John McWhorter of the The New Republic is the latest offender. In the sort of “Obama = drug warrior = bad” article that appears at least once a week these days, he indicts the President for a lack of commitment to addiction treatment, noting that “funds for treatment under the Department of Education have been slashed a third“.

He could have gone further and stated that the Obama’s Department of Education has not budgeted even one penny for drug treatment!!!! Bad Obama Bad, you drug warrior you!!! But the rub is that the Department of Education has never funded drug treatment; health care funding comes through programs such as Medicare and Medicaid which are part of the Department of Health and Human Services. Attacking the President on the basis of the Department of Education’s lack of funding for drug treatment is no more reasonable that attacking him for the Department of Agriculture’s lack of funding for aircraft carriers.

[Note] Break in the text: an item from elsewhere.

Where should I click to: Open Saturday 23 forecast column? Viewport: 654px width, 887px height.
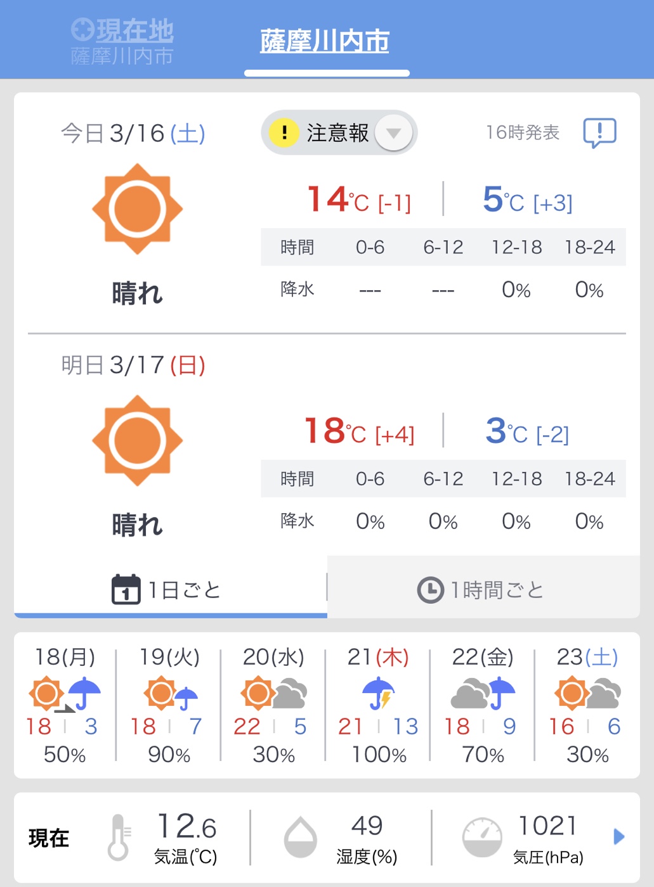point(587,705)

In reality, the Affordable Care Act is the largest expansion of treatment for addicted people in at least 40 years, and perhaps in the history of the United States. These changes are augmented by new parity regulations for the insurance industry which require an increased investment of private dollars in addiction treatment. Neither of these policy changes is a secret: There are thousands of people in Washington alone who could have told McWhorter the facts if he had phoned them instead of phoning in his article. Indeed, even within the space of McWhorter’s own magazine is documentation that his claims about Obama’s addiction treatment policies are completely bogus.

I do not believe that McWhorter simply fabricated the accusation in his article. Perhaps it was handed to him by a fact-challenged drug policy advocacy group or by one of the Republican Presidential campaigns. But why did he uncritically pass it on, Breitbart-style, as if it were the truth? Most likely because it fits a narrative that is fashionable in the circles where reporters and pundits tread.